*** Opening EXERCISE MATERIAL ***

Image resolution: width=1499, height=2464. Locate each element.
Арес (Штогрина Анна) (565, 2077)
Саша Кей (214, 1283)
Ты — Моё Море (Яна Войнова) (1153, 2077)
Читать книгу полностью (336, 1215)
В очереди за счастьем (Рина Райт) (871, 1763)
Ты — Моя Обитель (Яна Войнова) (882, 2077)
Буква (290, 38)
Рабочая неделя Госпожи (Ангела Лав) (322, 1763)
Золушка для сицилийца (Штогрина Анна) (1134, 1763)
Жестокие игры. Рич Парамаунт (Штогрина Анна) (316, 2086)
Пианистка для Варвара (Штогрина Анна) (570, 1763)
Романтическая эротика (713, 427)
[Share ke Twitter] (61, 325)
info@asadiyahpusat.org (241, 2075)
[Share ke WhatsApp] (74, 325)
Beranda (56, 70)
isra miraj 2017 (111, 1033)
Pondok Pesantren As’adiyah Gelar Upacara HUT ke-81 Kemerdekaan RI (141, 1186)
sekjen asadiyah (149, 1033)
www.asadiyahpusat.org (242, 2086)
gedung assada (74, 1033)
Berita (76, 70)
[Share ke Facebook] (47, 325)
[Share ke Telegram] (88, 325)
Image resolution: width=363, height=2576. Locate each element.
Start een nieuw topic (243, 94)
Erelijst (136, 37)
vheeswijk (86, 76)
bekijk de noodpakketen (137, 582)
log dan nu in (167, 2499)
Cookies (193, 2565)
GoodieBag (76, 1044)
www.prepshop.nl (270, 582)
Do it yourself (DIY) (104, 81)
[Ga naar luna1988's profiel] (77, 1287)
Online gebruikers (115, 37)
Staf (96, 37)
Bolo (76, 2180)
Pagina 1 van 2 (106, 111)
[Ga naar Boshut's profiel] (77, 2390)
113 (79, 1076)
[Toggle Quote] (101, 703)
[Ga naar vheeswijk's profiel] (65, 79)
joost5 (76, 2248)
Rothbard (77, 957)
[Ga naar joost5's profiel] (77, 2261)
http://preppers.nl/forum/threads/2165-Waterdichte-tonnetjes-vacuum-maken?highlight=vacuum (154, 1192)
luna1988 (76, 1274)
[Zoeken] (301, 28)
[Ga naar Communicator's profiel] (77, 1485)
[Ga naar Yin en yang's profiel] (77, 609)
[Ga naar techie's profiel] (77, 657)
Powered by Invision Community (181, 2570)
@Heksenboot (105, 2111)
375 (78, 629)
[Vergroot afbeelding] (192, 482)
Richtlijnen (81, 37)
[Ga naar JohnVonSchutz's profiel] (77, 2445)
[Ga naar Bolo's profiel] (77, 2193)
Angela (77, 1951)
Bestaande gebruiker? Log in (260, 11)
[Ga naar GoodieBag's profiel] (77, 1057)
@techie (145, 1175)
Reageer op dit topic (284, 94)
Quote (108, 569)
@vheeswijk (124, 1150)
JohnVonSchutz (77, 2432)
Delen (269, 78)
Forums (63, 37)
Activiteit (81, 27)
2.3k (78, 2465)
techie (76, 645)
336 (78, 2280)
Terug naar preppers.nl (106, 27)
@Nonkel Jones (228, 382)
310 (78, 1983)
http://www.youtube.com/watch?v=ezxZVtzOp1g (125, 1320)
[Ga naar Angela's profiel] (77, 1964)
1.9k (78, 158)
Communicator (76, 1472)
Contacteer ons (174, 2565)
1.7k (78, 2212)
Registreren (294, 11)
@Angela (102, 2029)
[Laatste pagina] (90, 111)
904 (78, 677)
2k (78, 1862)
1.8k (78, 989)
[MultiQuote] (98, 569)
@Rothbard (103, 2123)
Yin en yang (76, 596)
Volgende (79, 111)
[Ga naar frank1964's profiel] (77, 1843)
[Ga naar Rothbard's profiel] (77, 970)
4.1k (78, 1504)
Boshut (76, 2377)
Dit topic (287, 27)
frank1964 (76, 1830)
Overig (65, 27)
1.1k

*** Closing EXERCISE MATERIAL ***

### ACTION ITEM
Exactly the lines from the one with "vheeswijk (86, 76)" through the last line of the listing above must make up your answer.

### TASK RESULT
vheeswijk (86, 76)
bekijk de noodpakketen (137, 582)
log dan nu in (167, 2499)
Cookies (193, 2565)
GoodieBag (76, 1044)
www.prepshop.nl (270, 582)
Do it yourself (DIY) (104, 81)
[Ga naar luna1988's profiel] (77, 1287)
Online gebruikers (115, 37)
Staf (96, 37)
Bolo (76, 2180)
Pagina 1 van 2 (106, 111)
[Ga naar Boshut's profiel] (77, 2390)
113 (79, 1076)
[Toggle Quote] (101, 703)
[Ga naar vheeswijk's profiel] (65, 79)
joost5 (76, 2248)
Rothbard (77, 957)
[Ga naar joost5's profiel] (77, 2261)
http://preppers.nl/forum/threads/2165-Waterdichte-tonnetjes-vacuum-maken?highlight=vacuum (154, 1192)
luna1988 (76, 1274)
[Zoeken] (301, 28)
[Ga naar Communicator's profiel] (77, 1485)
[Ga naar Yin en yang's profiel] (77, 609)
[Ga naar techie's profiel] (77, 657)
Powered by Invision Community (181, 2570)
@Heksenboot (105, 2111)
375 (78, 629)
[Vergroot afbeelding] (192, 482)
Richtlijnen (81, 37)
[Ga naar JohnVonSchutz's profiel] (77, 2445)
[Ga naar Bolo's profiel] (77, 2193)
Angela (77, 1951)
Bestaande gebruiker? Log in (260, 11)
[Ga naar GoodieBag's profiel] (77, 1057)
@techie (145, 1175)
Reageer op dit topic (284, 94)
Quote (108, 569)
@vheeswijk (124, 1150)
JohnVonSchutz (77, 2432)
Delen (269, 78)
Forums (63, 37)
Activiteit (81, 27)
2.3k (78, 2465)
techie (76, 645)
336 (78, 2280)
Terug naar preppers.nl (106, 27)
@Nonkel Jones (228, 382)
310 (78, 1983)
http://www.youtube.com/watch?v=ezxZVtzOp1g (125, 1320)
[Ga naar Angela's profiel] (77, 1964)
1.9k (78, 158)
Communicator (76, 1472)
Contacteer ons (174, 2565)
1.7k (78, 2212)
Registreren (294, 11)
@Angela (102, 2029)
[Laatste pagina] (90, 111)
904 (78, 677)
2k (78, 1862)
1.8k (78, 989)
[MultiQuote] (98, 569)
@Rothbard (103, 2123)
Yin en yang (76, 596)
Volgende (79, 111)
[Ga naar frank1964's profiel] (77, 1843)
[Ga naar Rothbard's profiel] (77, 970)
4.1k (78, 1504)
Boshut (76, 2377)
Dit topic (287, 27)
frank1964 (76, 1830)
Overig (65, 27)
1.1k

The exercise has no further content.